作業項目 1: 抜粋のうち、「清水敦氏(以下、清水):つい」から「の経験はございませんでした。」までの部分をすべて、一字も変えずに書き写してください。
作業項目 2:
抜粋の内容に基づいて、次の問いに答えてください。
(a) 清水敦氏は何歳ですか。
(b) 清水敦氏はガス工事の現場管理に何年携わってきましたか。
(c) 桜和設備株式会社はどのような事業を行っていますか。
作業項目 3:
次の各文が抜粋の内容と一致するかどうかを「はい」か「いいえ」で答え、判断の根拠となる抜粋の言葉をそのまま引用してください。
(a) 清水敦氏は、kintoneと出会う前にシステム開発の経験があった。
(b) 清水敦氏は名古屋から来た。
(c) 桜和設備株式会社では、kintoneを一部の部門にだけ配備している。

抜粋:
サイボウズ株式会社が主催する「Cybozu Days 2024」。同イベントでは、全国の
kintoneユーザーの中から選ばれたファイナリストたちが活用事例を発表する「kintone hive tokyo vol.20/kintone AWARD」が行われました。本記事では、桜和設備株式会社の清水敦氏が、Excelモンスターとの戦いやカルチャーの変化、kintoneで全部門の業務の効率化・デジタル化の実現までのさまざまな工夫を明かしました。
ガス工事の現場管理一筋40年のキャリアに訪れた「転機」
清水敦氏(以下、清水):ついに始まりました、トップバッターです。桜和設備の清水と申します。よろしくお願いいたします。
自己紹介です。清水敦、62歳です。名古屋からやってまいりました。私の職歴は、ガス工事の現場管理一筋で、40年行ってきております。kintoneと出会うまでは、システム開発などの経験はございませんでした。
プライベートです。千葉県は浦安市によく出かけております。今年の7月に新しくできたファンタジースプリングスホテルに宿泊いたしまして、新しいエリアを満喫してまいりました。最高でした。
会社紹介です。桜和設備株式会社と申します。私どもは都市ガスのガス設備配管工事や、ガス機器の販売・設置などを行っております。
では「ひょんなことから始まる夢物語」、まずは現在の当社のkintoneの状況からご覧いただきます。このように全社に全部門でkintoneを配備いたしまして、さまざまな業務でkintoneを利用し効率化・デジタル化することができました。

入力データ:
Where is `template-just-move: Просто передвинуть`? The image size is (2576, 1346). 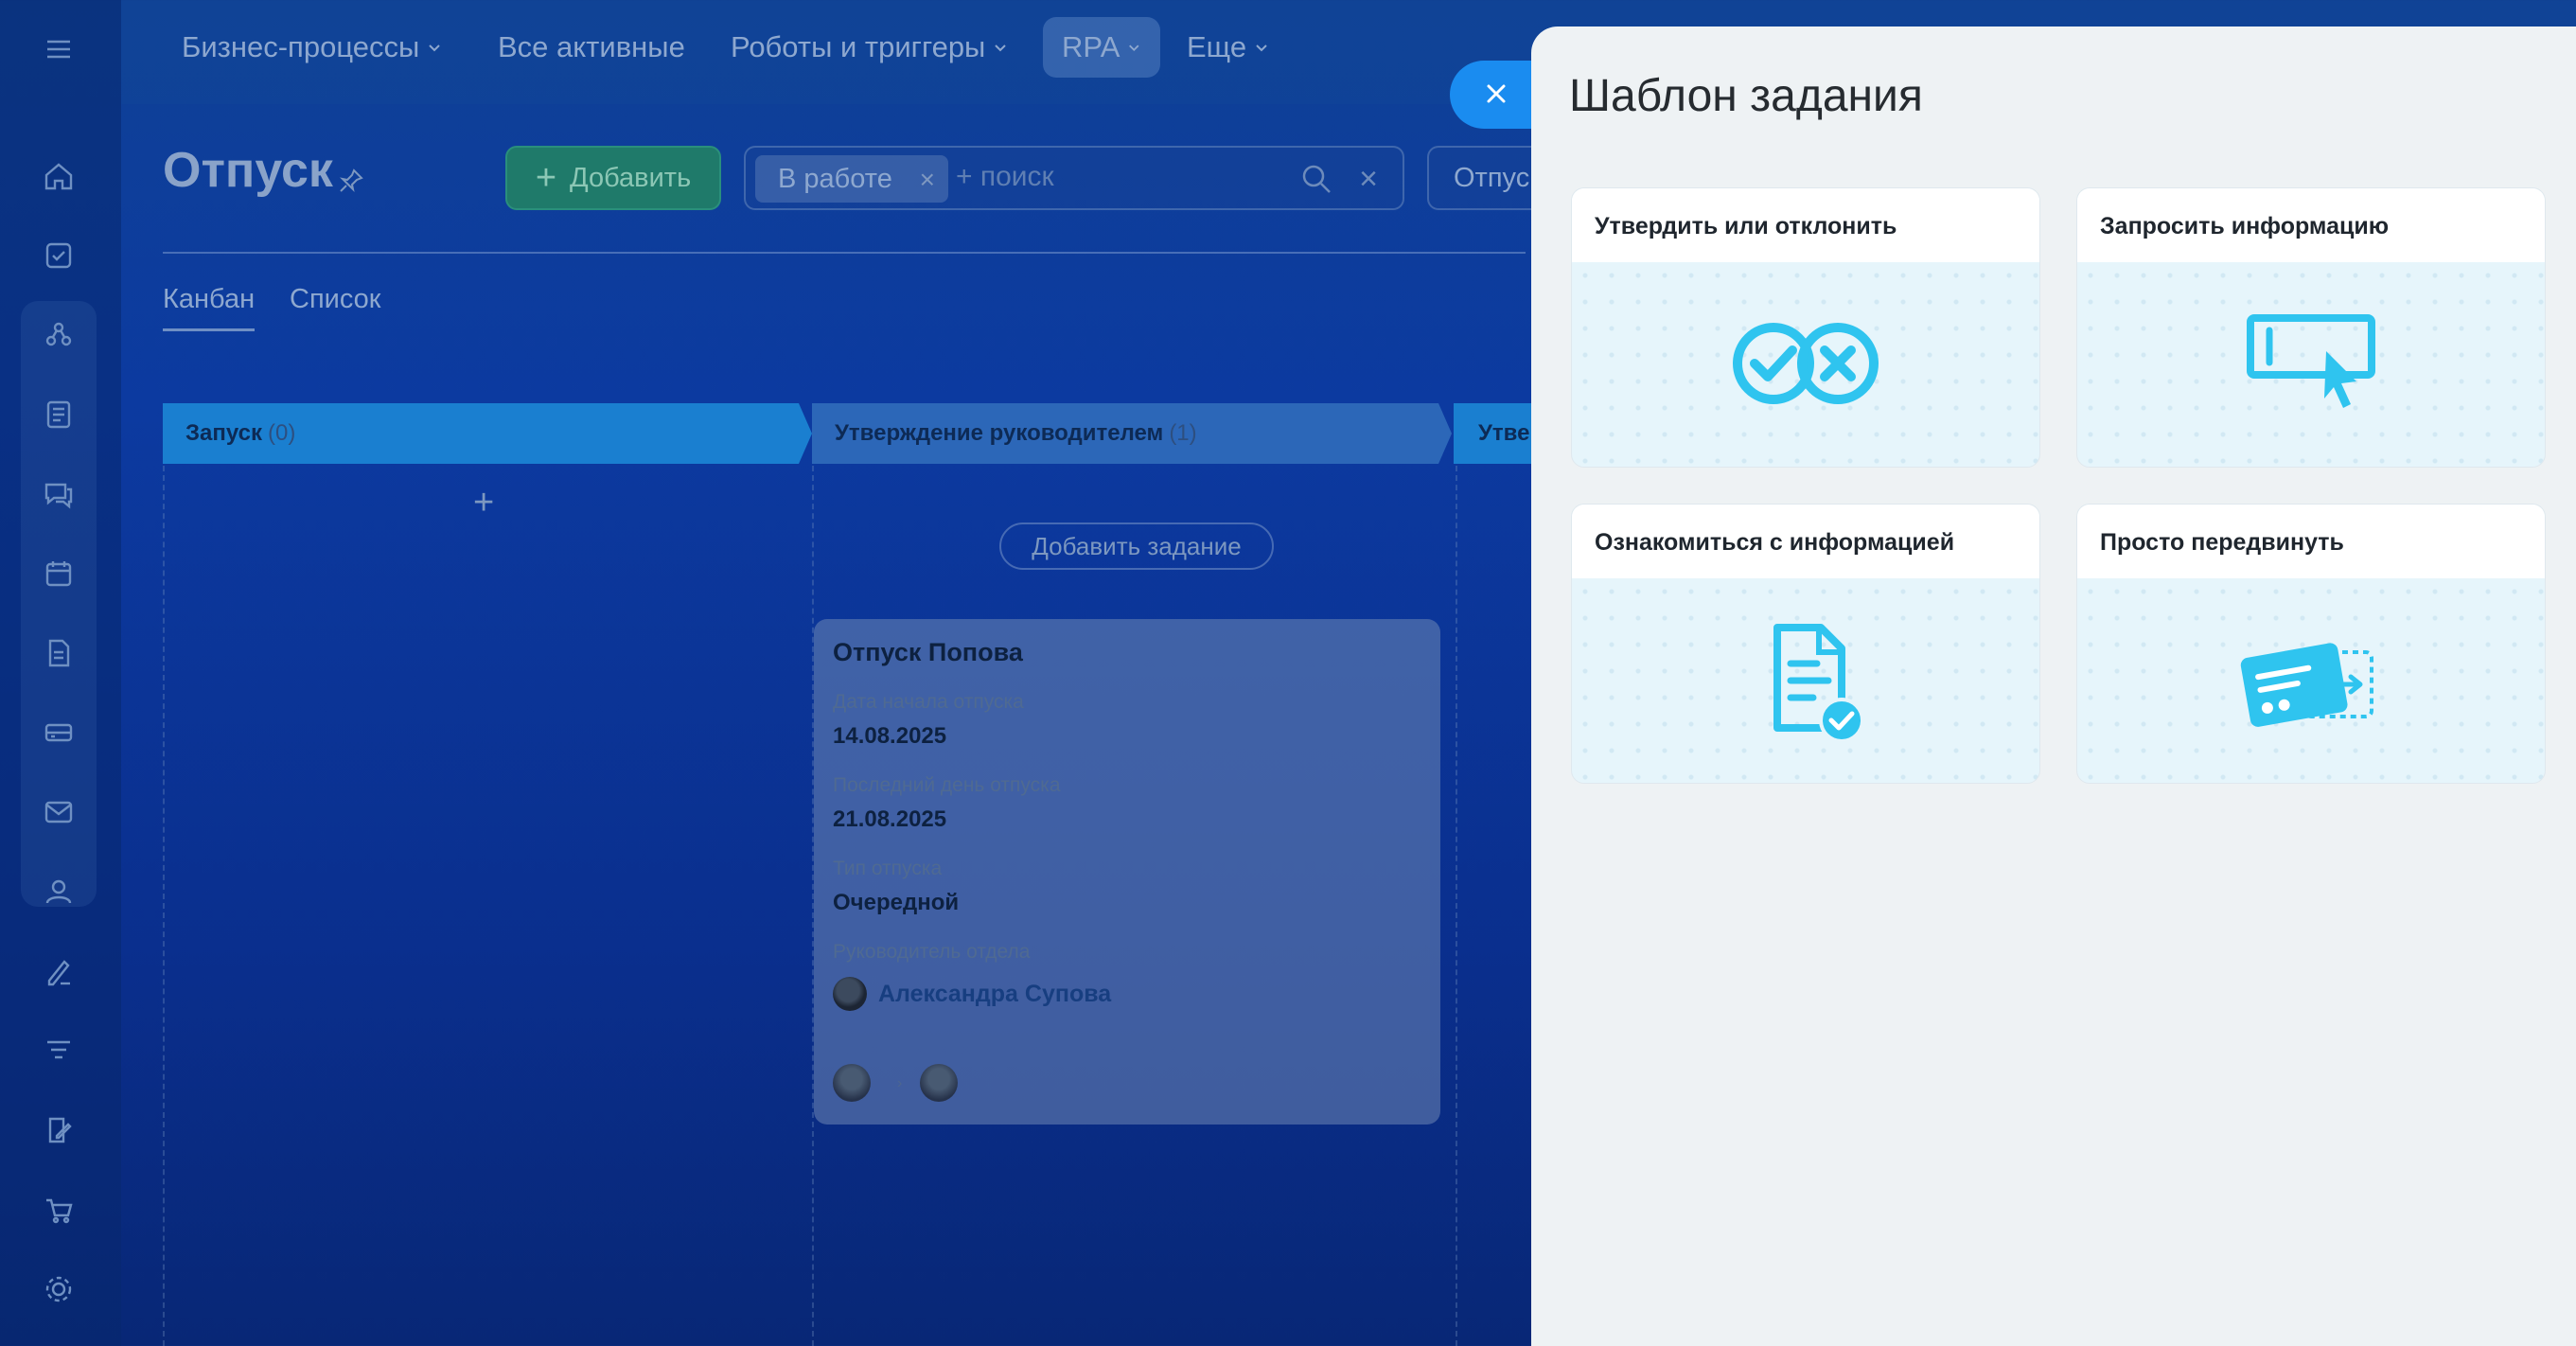
template-just-move: Просто передвинуть is located at coordinates (2311, 644).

期待される出力 1:
清水敦氏(以下、清水):ついに始まりました、トップバッターです。桜和設備の清水と申します。よろしくお願いいたします。
自己紹介です。清水敦、62歳です。名古屋からやってまいりました。私の職歴は、ガス工事の現場管理一筋で、40年行ってきております。kintoneと出会うまでは、システム開発などの経験はございませんでした。

期待される出力 2:
(a) 62歳
(b) 40年
(c) 都市ガスのガス設備配管工事や、ガス機器の販売・設置

期待される出力 3:
(a) いいえ 「kintoneと出会うまでは、システム開発などの経験はございませんでした。」
(b) はい 「名古屋からやってまいりました。」
(c) いいえ 「全社に全部門でkintoneを配備いたしまして」